ASSIGNED TASK: Transcribe exactly, and only, the lines from the one with "Check the Disable cache option" through the end of the records below, including both of those lines. Skip all pictures.

######

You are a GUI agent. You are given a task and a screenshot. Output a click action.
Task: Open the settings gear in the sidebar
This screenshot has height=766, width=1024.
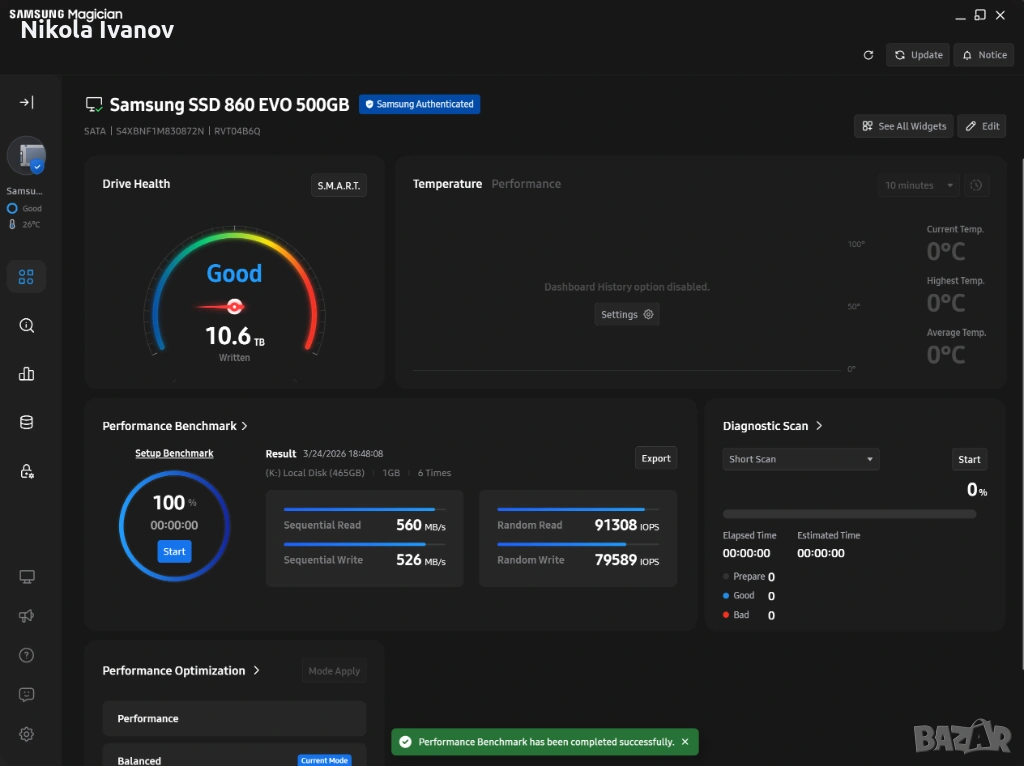(x=27, y=734)
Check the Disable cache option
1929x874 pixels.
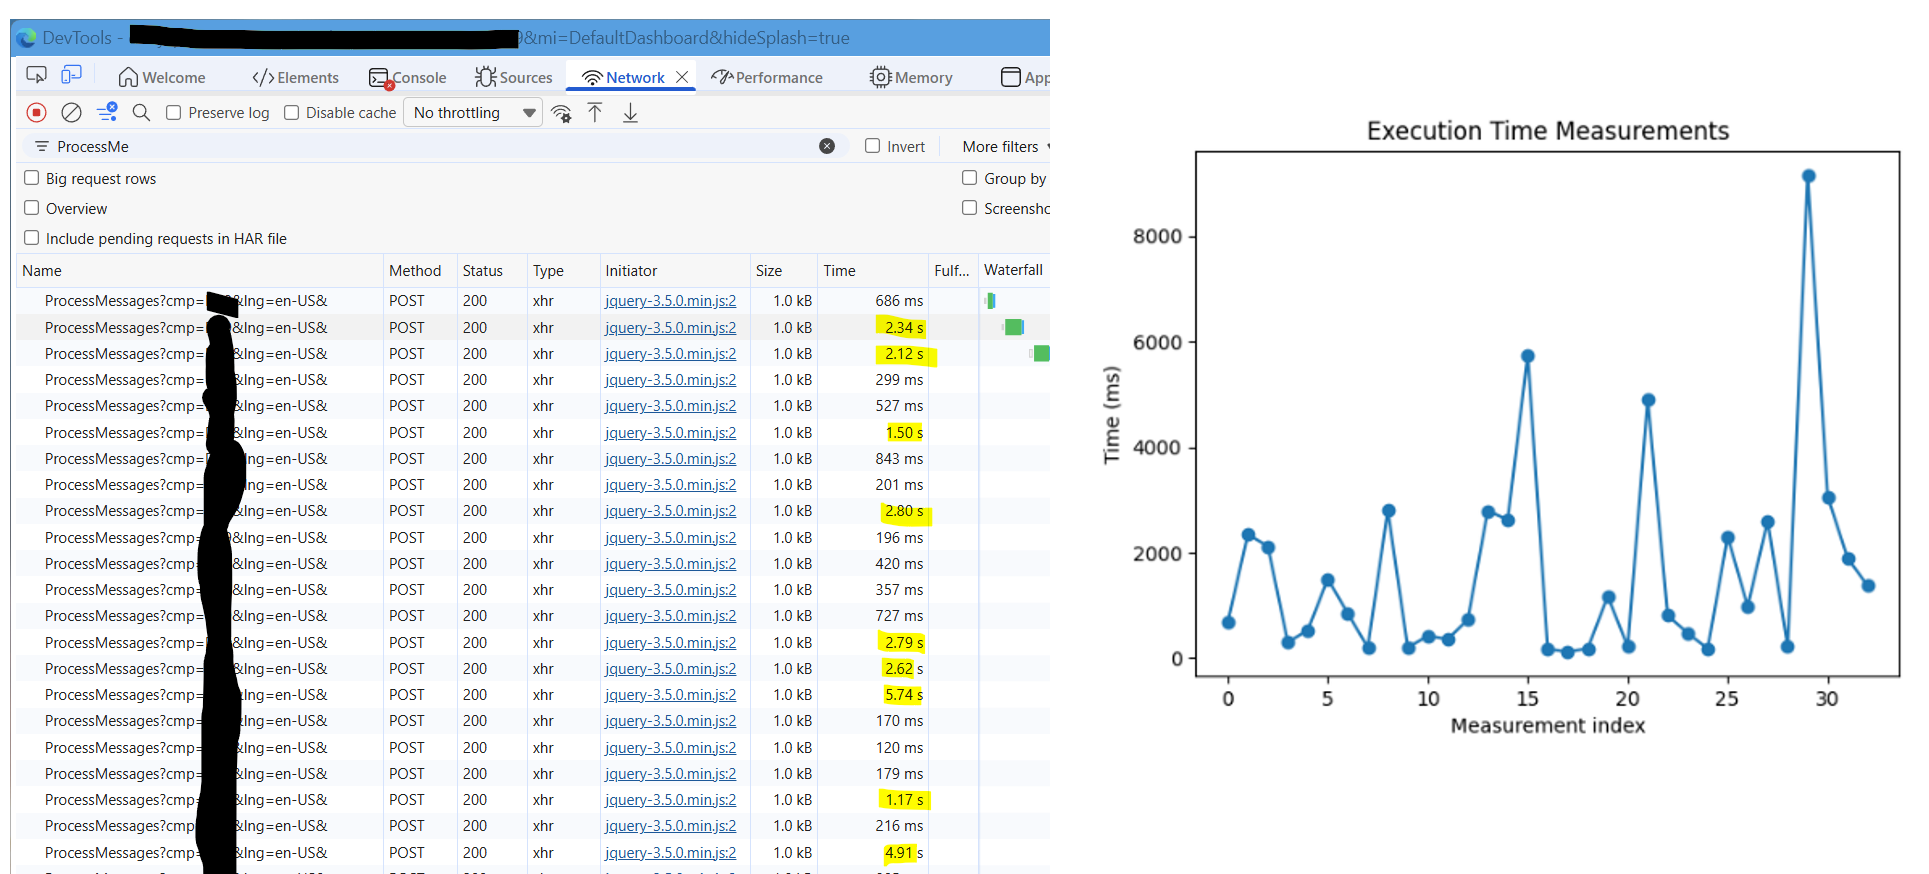click(x=292, y=113)
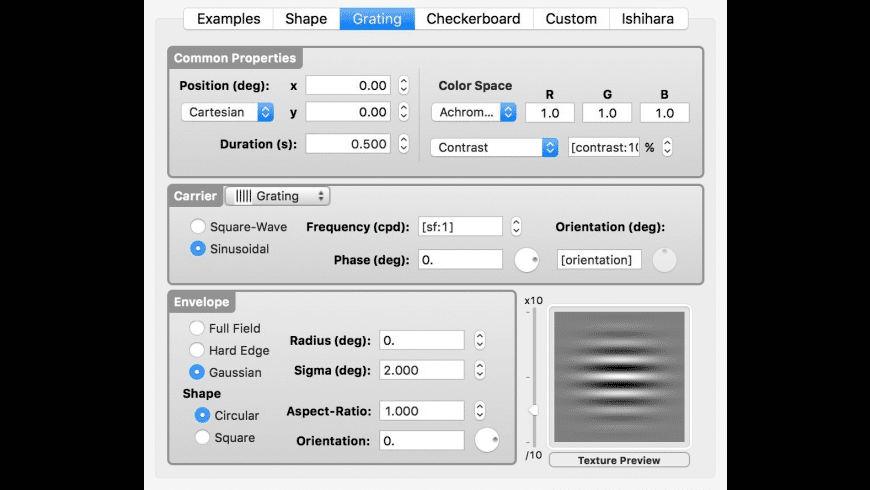Click the envelope Orientation dial knob
This screenshot has width=870, height=490.
click(487, 440)
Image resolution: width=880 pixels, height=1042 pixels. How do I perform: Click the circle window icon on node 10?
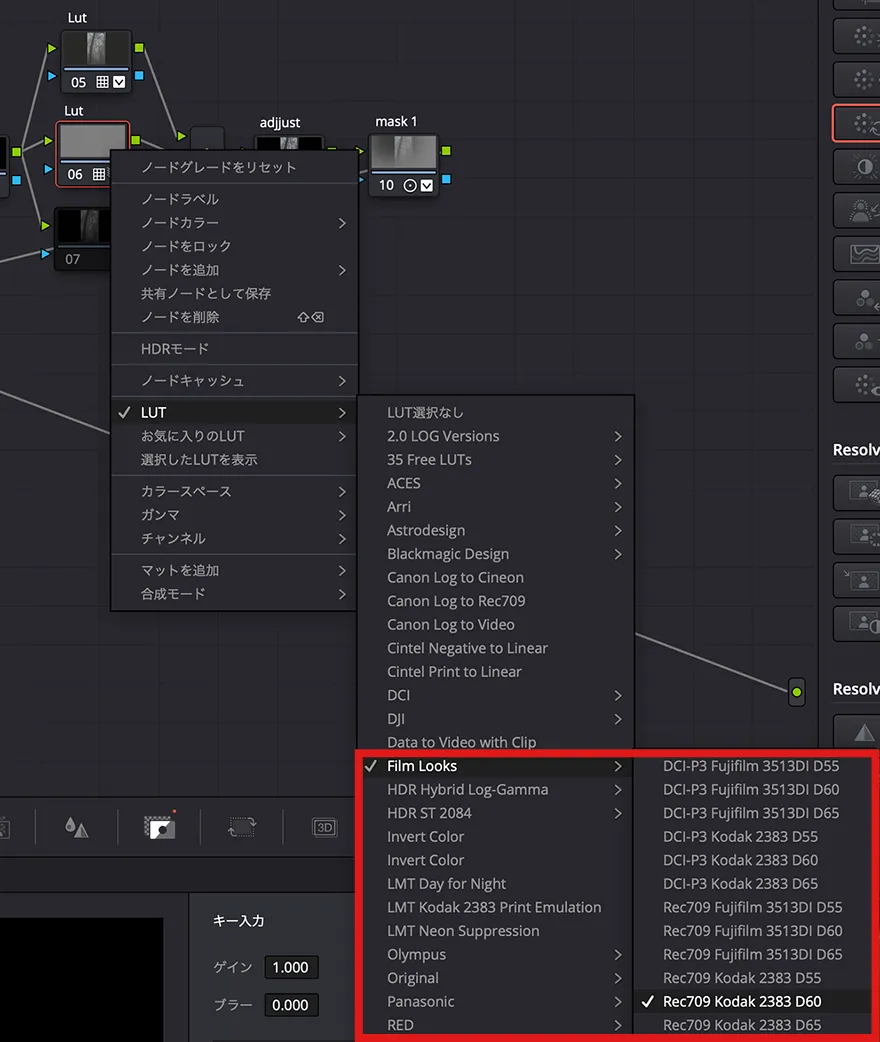(x=409, y=185)
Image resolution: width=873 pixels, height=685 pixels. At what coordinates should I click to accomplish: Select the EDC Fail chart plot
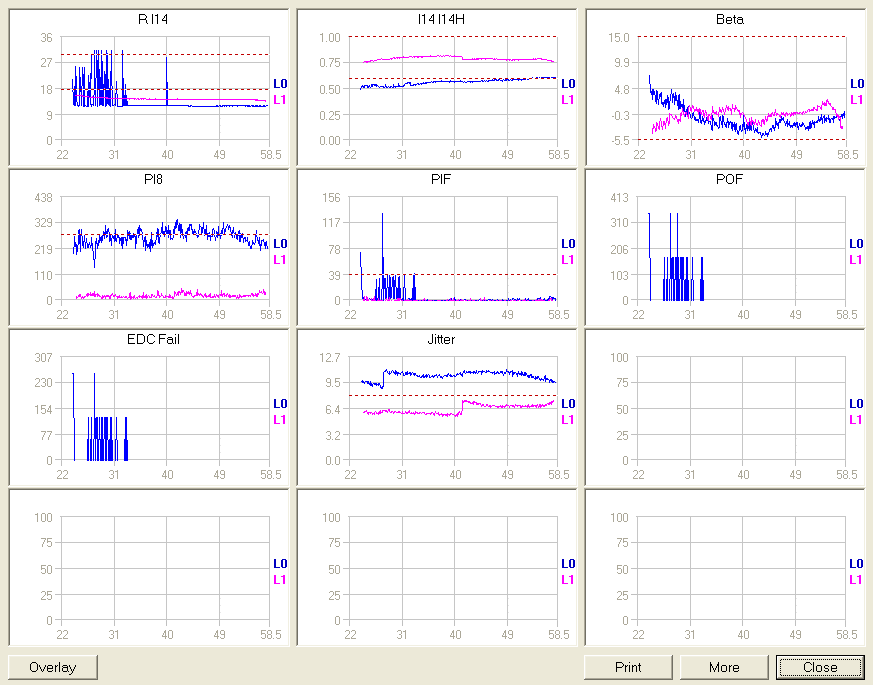coord(165,409)
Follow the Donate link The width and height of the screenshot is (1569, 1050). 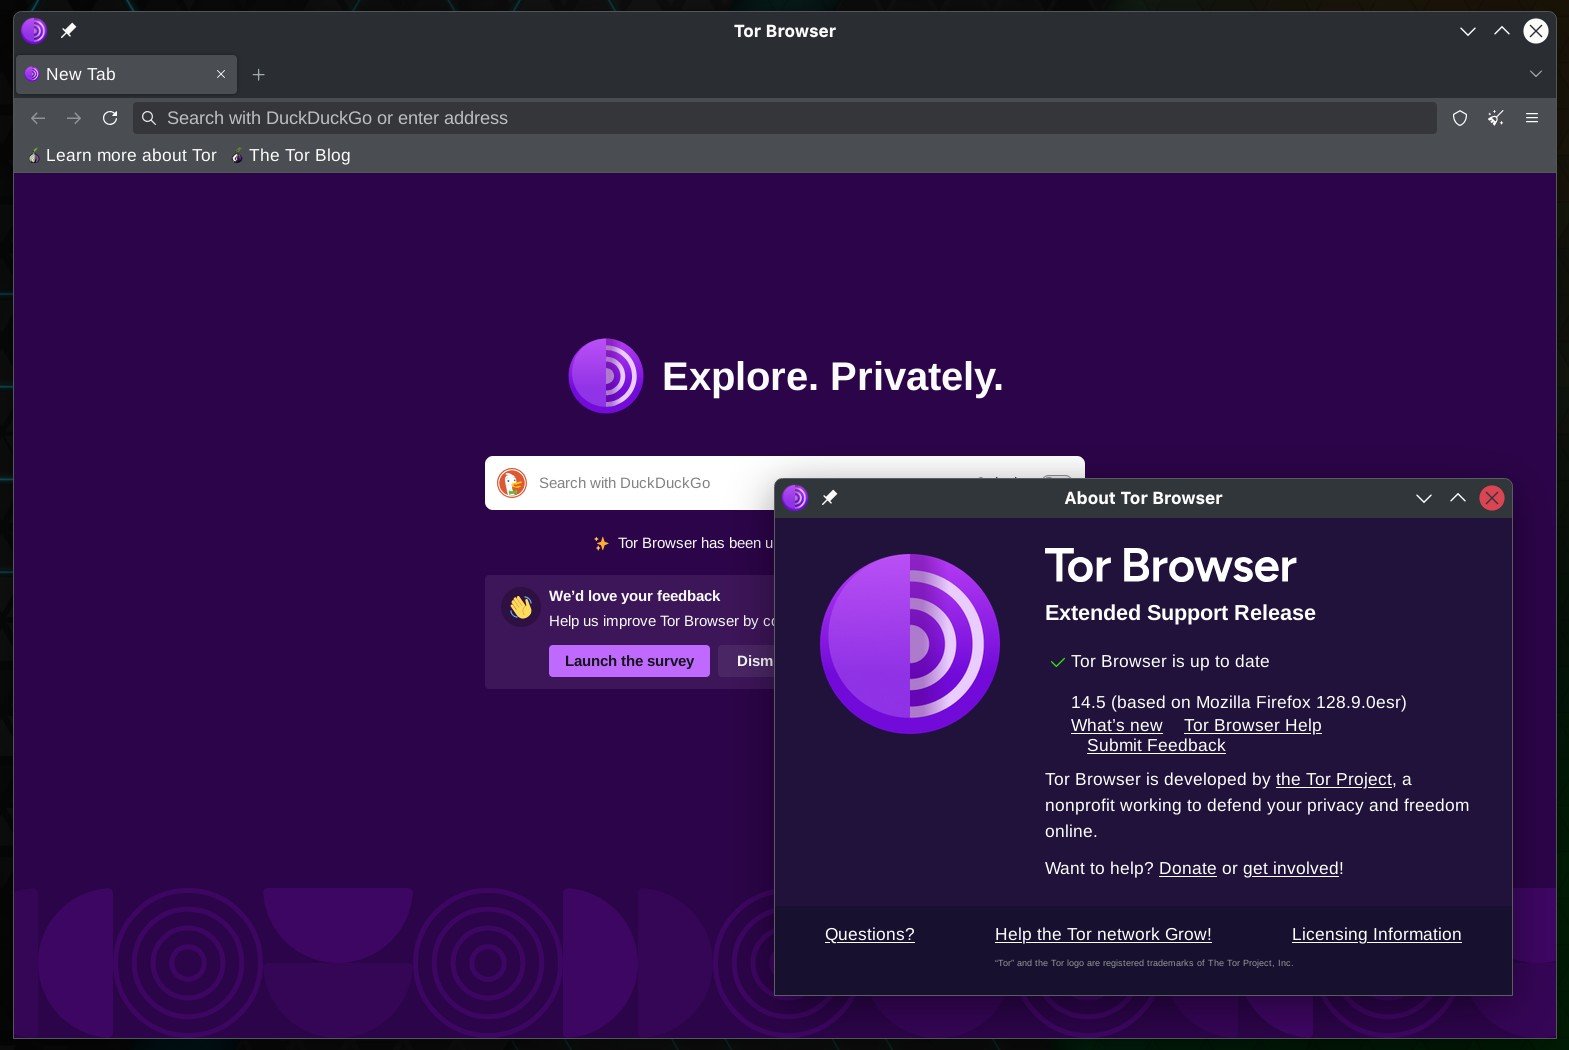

######

TASK RESULT:
Check the Disable cache option
1929x874 pixels.
click(x=292, y=113)
Click the envelope Orientation dial knob
This screenshot has width=870, height=490.
click(487, 440)
Image resolution: width=880 pixels, height=1042 pixels. How do I perform: Click the circle window icon on node 10?
(x=409, y=185)
Image resolution: width=873 pixels, height=685 pixels. At what coordinates should I click to accomplish: Select the EDC Fail chart plot
coord(165,409)
Follow the Donate link The width and height of the screenshot is (1569, 1050). 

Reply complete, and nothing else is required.